Thirty letters today, with cheques for 24 for 3: a continuing after-shock from the Guardian review. I have run out of envelopes to post the books in. WH Smith in King Street have run out of envelopes. The nice local stationery shop that gives me a big discount is closed. On the phone, Jennie tells me to look at a wonderful, sad poem by Les Murray called Letters to the Winner.
Why don’t they buy the other books too? (Because they don’t know about them; some of the buyers who have found the website do buy the others.) If they like 24 for 3, they’ll surely like the other titles. Or maybe they won’t like the book at all, and they’ll curse me, Jennie and Mr Lezard too for leading them up the garden path and robbing them blind. Nothing I can do about that except say, weakly, that we never set out to please everyone, just enough to keep this boat afloat.

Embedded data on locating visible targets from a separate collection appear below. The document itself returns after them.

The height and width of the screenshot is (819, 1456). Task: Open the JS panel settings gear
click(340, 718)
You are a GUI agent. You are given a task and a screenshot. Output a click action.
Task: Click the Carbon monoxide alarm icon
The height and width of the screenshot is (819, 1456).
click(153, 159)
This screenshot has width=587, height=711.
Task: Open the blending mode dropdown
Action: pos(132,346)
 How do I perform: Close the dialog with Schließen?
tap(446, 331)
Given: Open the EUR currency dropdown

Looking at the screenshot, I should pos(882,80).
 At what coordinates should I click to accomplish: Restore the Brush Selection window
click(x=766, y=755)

The book that next needs some publicity oxygen is Eric Houston’s The White Room. 24 for 3 is bright and sharp but The White Room burns deeper, smoulders longer. If it doesn’t pick up some sort of cult following I’ll weep in frustration. A fuse needs to be lit.

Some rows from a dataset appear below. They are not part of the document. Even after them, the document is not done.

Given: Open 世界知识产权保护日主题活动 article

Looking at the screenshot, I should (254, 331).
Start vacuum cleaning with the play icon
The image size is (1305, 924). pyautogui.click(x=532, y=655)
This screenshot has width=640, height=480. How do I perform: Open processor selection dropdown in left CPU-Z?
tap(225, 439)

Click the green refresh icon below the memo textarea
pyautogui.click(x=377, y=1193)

A thing we need to face up to, now – I’d been keeping this out of my mind until post-Christmas, which it now is, just – is that whether there’s money or not, there have to be more books. That sounds like a threat. But it can’t just stop. (Well, it can, and there’d be an appealing perversity about that – going out on a high after we’ve only just arrived – but there’s also curiosity about what’s round the next corner. And new titles are being conceived; we’d like them to go to full term.)
PS – speaking into the void, but just in case there’s someone listening: a fine way to keep financially alive would be if some bigger publisher were to buy rights to publish one or more of the CBe titles mainstream, and get them to the readership we are not equipped to reach.